When I was in Middle School I learned vocabulary by practicing with flashcards. It felt like a boring but necessary part of my education. Some years I also had workbooks, which offered a slightly cooler angle on the same thing: rote memorization. It was just accepted that vocabulary instruction was one of those things you had to trudge through to improve reading comprehension, standardized test scores, and the ability to speak like a well educated adult.
Computers have changed all this. Now students can learn new words through games and interactive exercises. We have raised the fun factor, but have we improved the learning? As always, it depends.
It takes time to evaluate the efficacy of new technologies, but research can shed light on what they should do, so that we can measure this against what they actually do.

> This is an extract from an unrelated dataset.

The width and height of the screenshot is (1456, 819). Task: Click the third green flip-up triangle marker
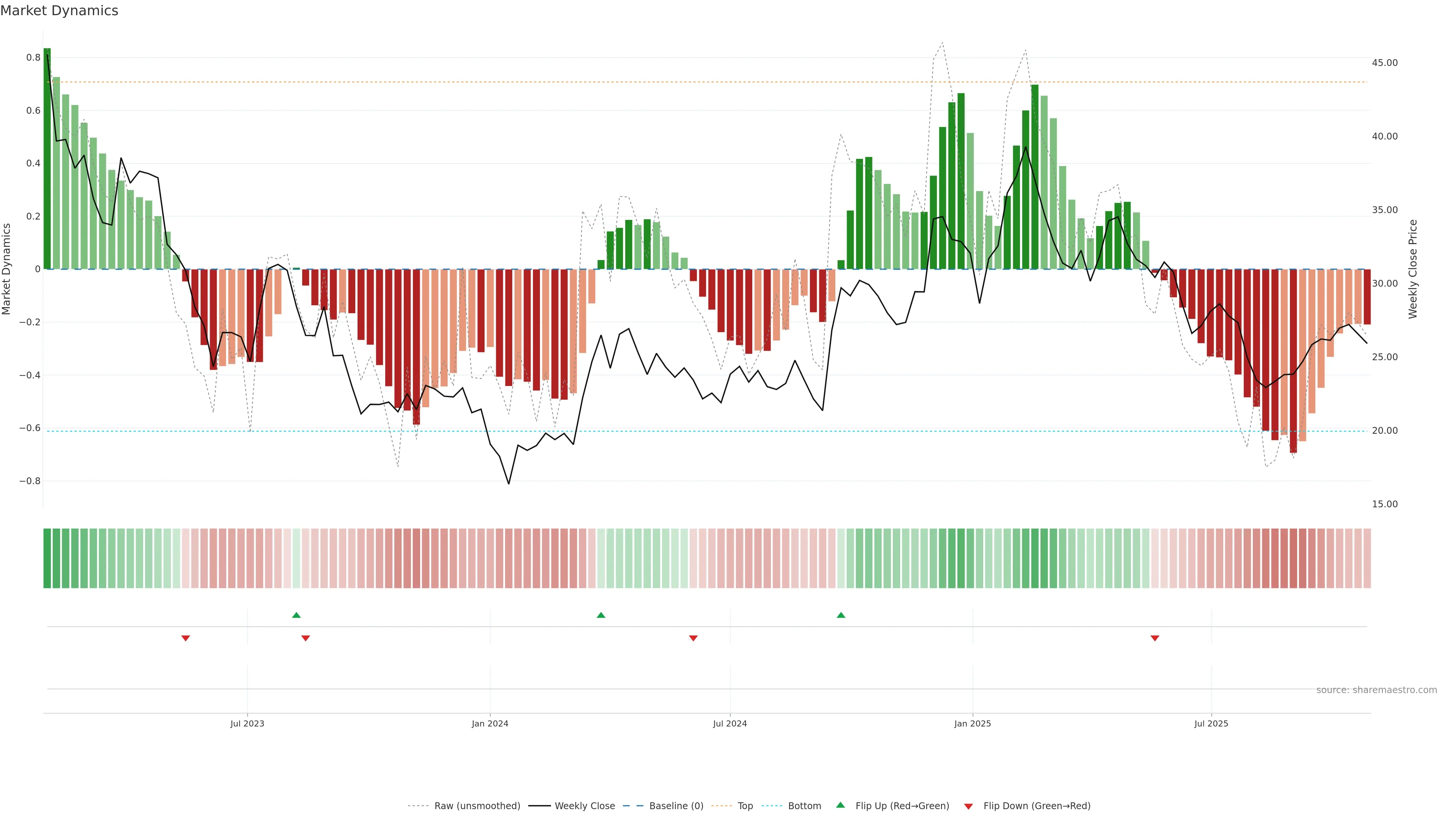pos(841,615)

For example, studies show the benefits of students focusing on vocabulary from their current readings, as opposed to randomly selected words. Other studies show how learning word roots and root families can move students from memorization to process-based learning, the acquisition of strategies to apply to any unfamiliar word. Our goal at Word Voyage is first to deploy the methods proven to be most effective, and second to create a highly engaging learning platform. We balance both, cognizant that there are some things that just must be in the mix, like required practice and repetition.
Technology can and does help make learning vocabulary more fun, but it can do more than that. It can deliver the most effective techniques with great convenience and efficiency, and give teachers the ability to view each student's efforts so they can provide the best possible assistance. Today, there are not only alternatives to flashcards that are more fun, but those alternatives also deploy educational techniques more powerful than rote memorization. At Word Voyage we believe learning vocabulary should both be fun and as effective as possible.